Your anecdote links to a known change we're seeing in the software world: failure is less and less of an option over time. Back In The Day™ (for various values of back in the day), it was fine to depend on user complaints to tell you if a service was running or not. It was fine for anyone who could telnet to a host to be able to log in as root with just a plaintext password to authenticate them. It was fine for a system to have a few days downtime while broken hardware got replaced. It was fine for sysadmins to go digging in people's files just to see if there was something interesting in there.

None of this is OK any more; arguably, much of it was never OK, it was just accepted because doing better cost more than people were willing to pay. But time has moved on, and we expect more for less money, and to some extent, we get it - I can pay someone like Fastmail for better e-mail service than I used to be able to get from an in-house server, backed up by improvements to connectivity (where my LAN might have shared a single dial-up link 30 years ago, I've now got high speed Internet that's faster than the LAN speeds I got 30 years ago, and mail protocols designed to cope with the latency added by going to an outside datacentre instead of to a machine on the 10BASE2 network).

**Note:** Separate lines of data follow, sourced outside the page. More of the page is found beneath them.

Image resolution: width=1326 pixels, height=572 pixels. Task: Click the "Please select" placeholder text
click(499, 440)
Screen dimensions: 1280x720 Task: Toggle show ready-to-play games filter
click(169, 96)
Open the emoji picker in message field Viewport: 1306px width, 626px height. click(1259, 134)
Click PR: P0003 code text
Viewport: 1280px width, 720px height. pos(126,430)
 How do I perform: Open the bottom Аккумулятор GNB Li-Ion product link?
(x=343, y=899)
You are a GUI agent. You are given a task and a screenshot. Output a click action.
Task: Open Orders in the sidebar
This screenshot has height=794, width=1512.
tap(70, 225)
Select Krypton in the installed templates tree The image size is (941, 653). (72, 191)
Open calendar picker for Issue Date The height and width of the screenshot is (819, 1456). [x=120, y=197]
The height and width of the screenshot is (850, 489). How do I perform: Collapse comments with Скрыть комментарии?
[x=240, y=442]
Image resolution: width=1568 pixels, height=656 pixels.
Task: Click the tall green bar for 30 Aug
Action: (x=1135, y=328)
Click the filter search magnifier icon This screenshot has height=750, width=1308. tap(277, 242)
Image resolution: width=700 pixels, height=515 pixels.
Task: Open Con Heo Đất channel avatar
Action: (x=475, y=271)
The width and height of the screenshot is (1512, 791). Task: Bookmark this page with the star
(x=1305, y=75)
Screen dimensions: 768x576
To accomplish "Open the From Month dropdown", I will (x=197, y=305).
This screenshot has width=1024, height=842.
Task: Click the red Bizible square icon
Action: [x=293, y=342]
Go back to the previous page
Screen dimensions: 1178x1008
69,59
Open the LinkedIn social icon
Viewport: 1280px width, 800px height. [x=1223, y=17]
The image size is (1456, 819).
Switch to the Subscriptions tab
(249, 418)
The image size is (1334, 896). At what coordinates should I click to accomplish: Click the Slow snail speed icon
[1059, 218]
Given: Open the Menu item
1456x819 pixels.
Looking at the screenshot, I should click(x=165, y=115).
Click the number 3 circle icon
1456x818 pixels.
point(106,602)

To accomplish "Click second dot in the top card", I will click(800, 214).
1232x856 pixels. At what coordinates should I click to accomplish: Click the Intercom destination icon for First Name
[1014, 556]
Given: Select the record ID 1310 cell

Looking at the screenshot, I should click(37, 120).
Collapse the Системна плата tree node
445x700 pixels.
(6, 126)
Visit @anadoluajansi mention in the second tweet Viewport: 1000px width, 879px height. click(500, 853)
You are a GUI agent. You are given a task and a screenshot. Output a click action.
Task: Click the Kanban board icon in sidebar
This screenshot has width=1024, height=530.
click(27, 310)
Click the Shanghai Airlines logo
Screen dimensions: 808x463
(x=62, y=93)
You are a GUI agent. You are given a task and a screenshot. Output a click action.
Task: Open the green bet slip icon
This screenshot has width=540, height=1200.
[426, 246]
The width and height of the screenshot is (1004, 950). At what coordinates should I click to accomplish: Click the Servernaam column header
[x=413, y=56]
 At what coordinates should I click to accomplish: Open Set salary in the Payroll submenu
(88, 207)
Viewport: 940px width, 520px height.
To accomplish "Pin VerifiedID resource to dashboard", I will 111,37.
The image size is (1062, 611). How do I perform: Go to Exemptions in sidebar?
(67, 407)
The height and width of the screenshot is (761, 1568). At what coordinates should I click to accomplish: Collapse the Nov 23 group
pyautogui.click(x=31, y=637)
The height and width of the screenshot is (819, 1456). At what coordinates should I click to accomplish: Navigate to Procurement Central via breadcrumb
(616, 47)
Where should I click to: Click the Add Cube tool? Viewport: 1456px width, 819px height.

A turning point for CVE numbers

Posted Feb 20, 2024 15:34 UTC (Tue) by pizza (subscriber, #46) [Link]

> But time has moved on, and we expect more for less money, and to some extent, we get it

Note that "for less money" in practice, means an increasing unwillingness to pay _anything at all_, because "something else is paying/subsidizing the cost of service"

(And one of those "something elses" is our service provider snooping on everything we do, including our at-rest data, finding "interesting" things to monetize. But hey, it's not "money", so that's fine!)